第4話 首都を離れた土地

 日高見府は、日本国の中でも特別な区画である。首都として、一定の科学水準の中で機能している。他には、東京府や大和府なども存在するが、そちらとも一線を画している。他の多くの地域において、西暦2524年現在の人々は、退行した文明の中で生活を営んでいる。日高見府を遠く離れた雪深い山国、ここもそんな人々の集落の一つで、蝦夷えみし区画のはずれである。そこには喜瀬きせの一族が暮らしていた。彼らが日高見府と接触を取るのは、基本的に人生で一度、子を得る時のみである。
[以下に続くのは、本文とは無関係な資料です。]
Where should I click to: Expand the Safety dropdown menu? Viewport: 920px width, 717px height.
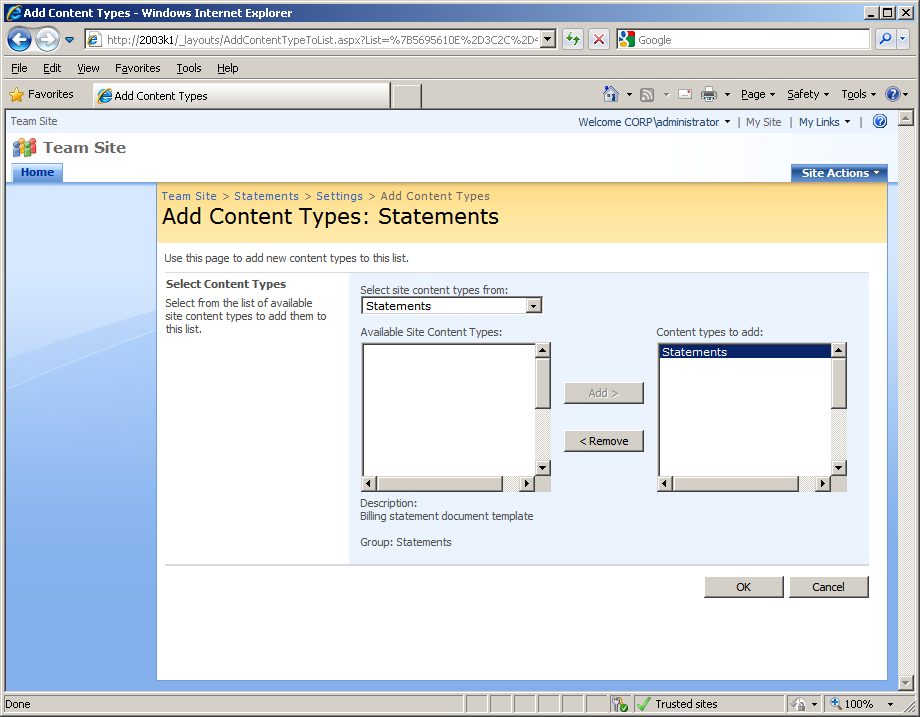pos(806,94)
 喜瀬優雅きせゆうがは、この一族で成人したばかりの青年だ。喜瀬の一族では、十八歳が成人年齢である。黒い髪に、同色の瞳をしていて、その眼は切れ長だ。凛々しい外見を裏切らず、行動力もあり、山に分け入れば必ず獲物を仕留めてくる。黒装束に狐面を身に着ける事が、一族の決まりだ。もうじき彼は、子を得るために日高見府へと向かう。


「オナゴが戻れば、このような旅はいらぬのになぁ」


 優雅が社に入ると、長老のはるかが嗄れた声を発した。


「遥爺様。またその話か? 女なんていうのは、ただの昔話だぞ?」


 苦笑した優雅に対し、遥は首を振る。

 喜瀬の一族には、喜瀬の一族の神話が伝わっている。その中において、古代の世には女性がいたという伝承があり、古文書にも確かにそういう記載はある。なんでも西暦2100年頃、アサナガシオリという女性が、喜瀬の一族に知恵を与えたという物語だ。


「最近は天啓がないがの、アサナガシオリ様はちょくちょく喜瀬の一族に声をかけてくれたのだよ。儂の曾祖父は、直接声を聞いたというておったからの」

「耄碌して幻聴でも聞いたんだろ? ないない、いるわけがない」

「優雅よ。何事も否定すべきではない。世界中を探したわけではあるまい? オナゴはどこかにいるやもしれん」

「俺はそうは思わねぇよ。そんなんだから、蝦夷地の者は田舎者だって馬鹿にされるんだ。俺はきちんと日高見府でも堂々として、上手くやってくる」


 そう述べると、優雅は快活に笑った。遥はそれを見て、皺だらけの顔に苦笑を浮かべる。


「優雅よ。日高見府の者には、この地よりも、『月の悪姫あっき』の影響が強いという。気を付けるようにな」

「それも俺はお伽噺だと思うけどな」


 日本国において『月の悪姫』というのは、幼子でも知るお伽噺の一つだ。古来より月に住まう邪神が存在し、地表の民を害しているという神話である。かぐや姫や竹取物語といった、月に由来する物語の一つだと考えられている。


 ――『月の悪姫』に目をつけられた人間は、決して逃れられない。


 そんな有名な一文がある。またこの悪姫は、女性だとされている。世界には女性など存在しないから、その段階で架空のお話だと、優雅は判断している。


 この物語の内容では、月に住まう悪い姫神が、地表の民を害そうとしている中で、地表に存在する数少ない女性が、それを排除すべく男性である人間をまとめるという骨組みがある。男性が添え物の内容は、民衆には受けが悪い。お伽噺は時に残酷な一面を持つが、このお話も同様で、月の悪姫は民を滅ぼすべく地球に女性が生まれないようにし、残った数少ない女性は男性を陰から支配しながら対抗策を練っているという記載がある。その上この物語には、結末がない。そこもまた、後味の悪さや薄気味悪さを感じさせる。このお伽噺によれば、女性は今も世界を、男性を支配しているという設定で終了だ。めでたしめでたしにはほど遠い。


「俺は、きちんと子を得て、ここに戻る。だから、気にしないでくれ」


 そう口にして、優雅は朗らかに笑ったのだった。